Gestellte Aufgabe :: Kannst du das Material vom Anfang bis einschließlich der Zeile mit „pyautogui.click(x=756, y=191)“ noch einmal wiedergeben und dabei „screenshot“ durch „image“ ersetzen, ohne sonst etwas zu ändern? Lass die Bilder in deiner Antwort weg.

-------- Übungsmaterial

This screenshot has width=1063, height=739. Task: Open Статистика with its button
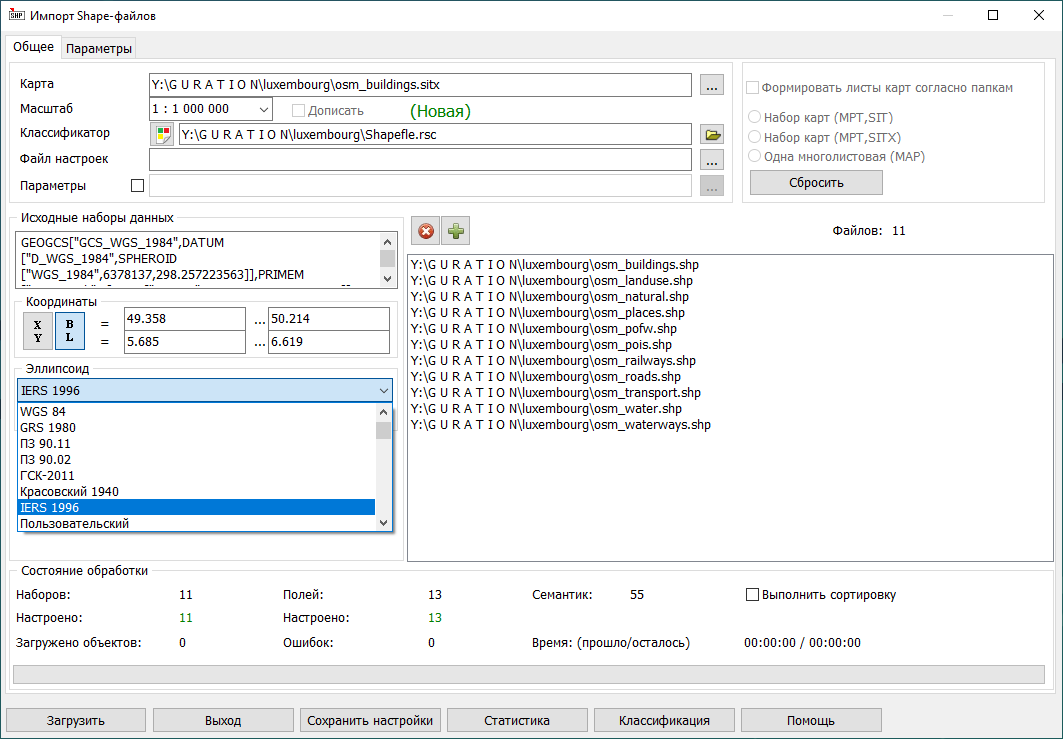pos(517,719)
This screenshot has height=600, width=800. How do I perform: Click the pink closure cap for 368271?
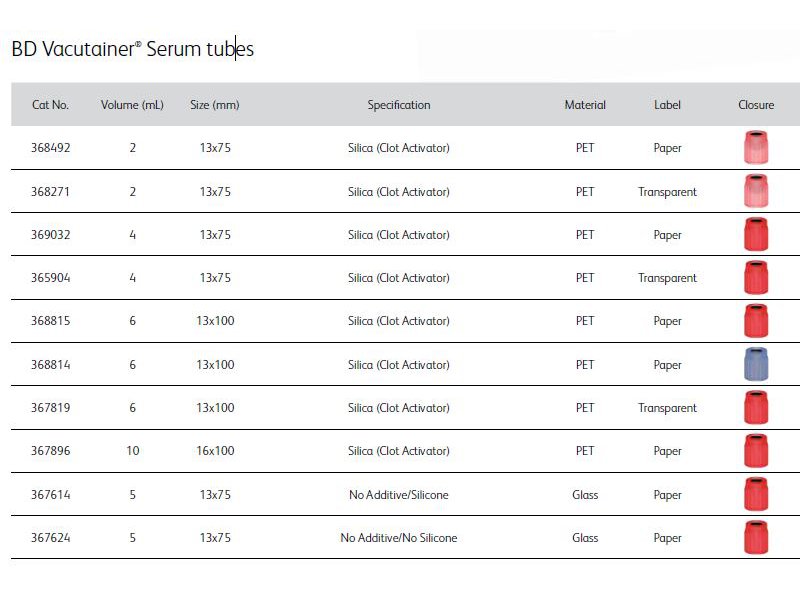pyautogui.click(x=756, y=191)
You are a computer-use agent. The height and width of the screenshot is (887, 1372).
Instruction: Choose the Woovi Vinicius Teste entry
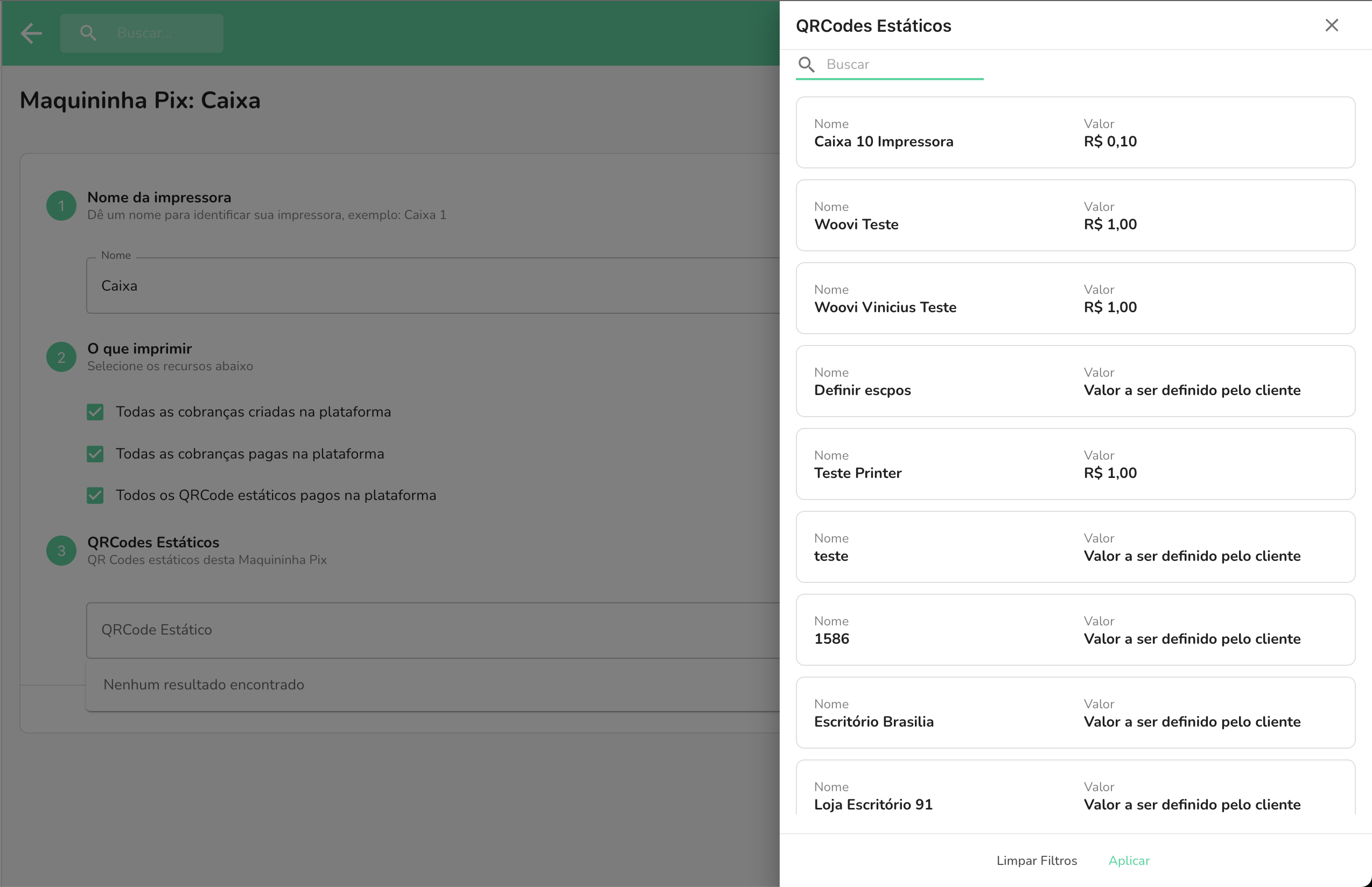[x=1075, y=299]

----------------

Antwort zur Aufgabe ::
This image has width=1063, height=739. Task: Open Статистика with its button
pos(517,719)
This image has height=600, width=800. How do I perform: Click the pink closure cap for 368271?
pyautogui.click(x=756, y=191)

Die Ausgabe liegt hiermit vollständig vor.